Las veladas transcurrían alegres en la vieja casa de madera grande y cómoda situada en la loma de Las Perras. Las muchachas conversaban animadamente con los jóvenes invitados, bajo la atenta mirada de doña Evarista que desde su mecedora bien situada supervisaba la tertulia. En verano, el aroma del jazmín del Cabo que crecía en profusión en el patio central de la casa, inundaba las habitaciones con su dulzura. La mayor de las hijas llamada Irene, ya tenía novio a los diecisiete años. Se había comprometido con un joven español, dueño de una pequeña mueblería situada cerca de la playa de San Felipe. Las otras dos se entretenían con los oficiales de la guarnición y algunos jóvenes del vecindario. Carmen participaba muy poco en la conversación del grupo. De costumbre se sentaba en una esquina de la salita enfrascada en la lectura de uno de los libracos que el Profesor español le prestaba y hasta entrada la noche leía a la luz de una lámpara de querosín, sin importarle las idas y venidas de visitantes y parientes. En secreto, doña Evarista era de la opinión que la muchacha acabaría por aburrirse de tanto estudio.
—Ya se le quitarán los humos de la cabeza, —les decía a las otras hijas.
Pero Carmen, imperturbable, siguió estudiando bajo la tutela de las Rubiano. Por tres largos años se levantaba bien temprano y recogiendo sus libros salía veloz sin hacerle caso a las amonestaciones de Evarista que la llamaba a desayunar, aunque fuera un pedacito de bollo. En el día de la graduación, la madre por primera vez sintió el orgullo de tener una hija educada.

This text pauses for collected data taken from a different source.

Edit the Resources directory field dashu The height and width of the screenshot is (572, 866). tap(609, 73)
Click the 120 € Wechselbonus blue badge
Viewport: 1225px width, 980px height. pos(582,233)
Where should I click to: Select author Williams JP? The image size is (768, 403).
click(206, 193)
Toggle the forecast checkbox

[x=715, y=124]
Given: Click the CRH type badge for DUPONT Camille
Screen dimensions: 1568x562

Con su vestido vaporoso de volantes blancos y el negro pelo amarrado sencillamente detrás de las orejas con una cinta rosada, la muchacha se veía casi hermosa, con el rostro ruborizado de emoción al leer el discurso de graduación que tuvo el honor de pronunciar por ser la mejor alumna.
Armada con su flamante diploma, la joven comenzó la ardua labor de solicitar trabajo de las autoridades del Gobierno. Por esos días se preocupaban por las actividades liberales de los pueblos del interior y tratando de apaciguar las quejas por falta de atención, que a diario llegaban a las oficinas del Estado, decidieron despachar a las jóvenes maestras a los pueblos del litoral sur que nunca antes habían recibido educación formal. Es así como Carmen fue nombrada maestra de Chumico, el último pueblo de la región del sudeste del Istmo de Panamá. •
—Mamá, me voy a trabajar a un pueblo que se llama Chumico, —anunció Carmen.
—¡Dios mío! ¿y en dónde queda eso? —Preguntó Evarista.
—En la costa sur. Hay que embarcarse tres o cuatro días para llegar hasta allá.
Al oír la palabra «embarcarse» a doña Evarista le dio un vahído.
—¡Dios mío, Dios mío! ¿qué he hecho yo para merecer este castigo? Mi pobre hija quiere irse a la selva a trabajar. ¡Quién sabe qué clase de peligros hay por allá! ¡Todos esos pueblos son de negros casi salvajes! —La pobre mujer se retorcía las manos con desesperación y lágrimas en los ojos.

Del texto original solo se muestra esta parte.